Per-line annotation file referenced by `data_sources[*].data_file`. Schema is identical to `depth-net-stereo`:

| Columns | Format | Use |
|---|---|---|
| 2 | `<left> <right>` | Stereo inference (no GT) |
| 3 | `<left> <right> <disparity>` | Stereo with GT |
| 4 | `<left> <right> <disparity> <occlusion_mask>` | Stereo with GT and occlusion mask |

Generate via `depth_net convert` if needed; see the `depth-net-stereo` skill for `convert_spec.yaml` template.
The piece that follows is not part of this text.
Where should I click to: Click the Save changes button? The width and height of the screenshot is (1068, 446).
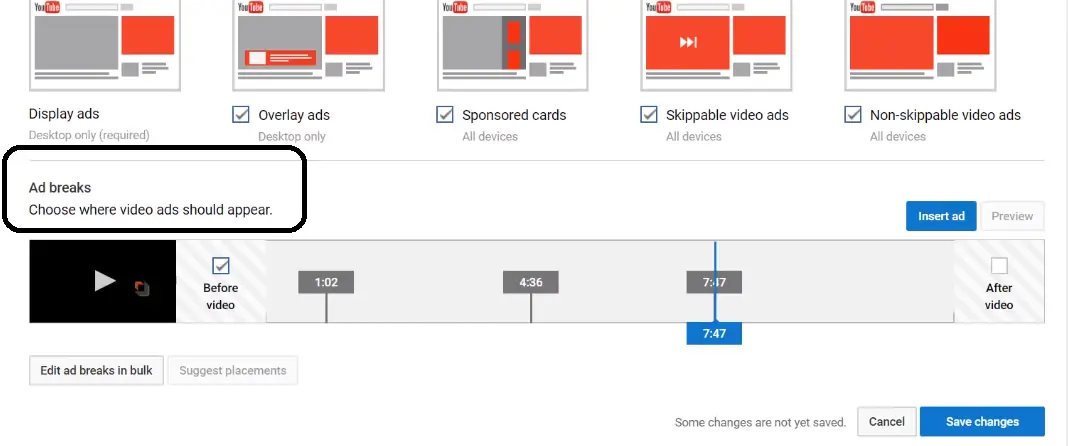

### Step 2 — Pair `model_type` and `dataset_name` based on your data

Use `model_type: FastFoundationStereo` for FFS. The `dataset_name` choice mirrors the stereo skill — pick the dataset-specific class when your layout matches a registered one, otherwise `GenericDataset`.

| Data category | `model_type` | `dataset_name` |
|---|---|---|
| Middlebury | `FastFoundationStereo` | `Middlebury` |
| KITTI | `FastFoundationStereo` | `Kitti` |
| ETH3D | `FastFoundationStereo` | `Eth3d` |
| FSD synthetic | `FastFoundationStereo` | `FSD` |
| IsaacReal synthetic | `FastFoundationStereo` | `IsaacRealDataset` |
| Crestereo synthetic | `FastFoundationStereo` | `Crestereo` |
| Other / non-canonical | `FastFoundationStereo` | `GenericDataset` |

For inference with 2-column annotations (left + right, no GT), use `dataset_name: GenericDataset` regardless of layout.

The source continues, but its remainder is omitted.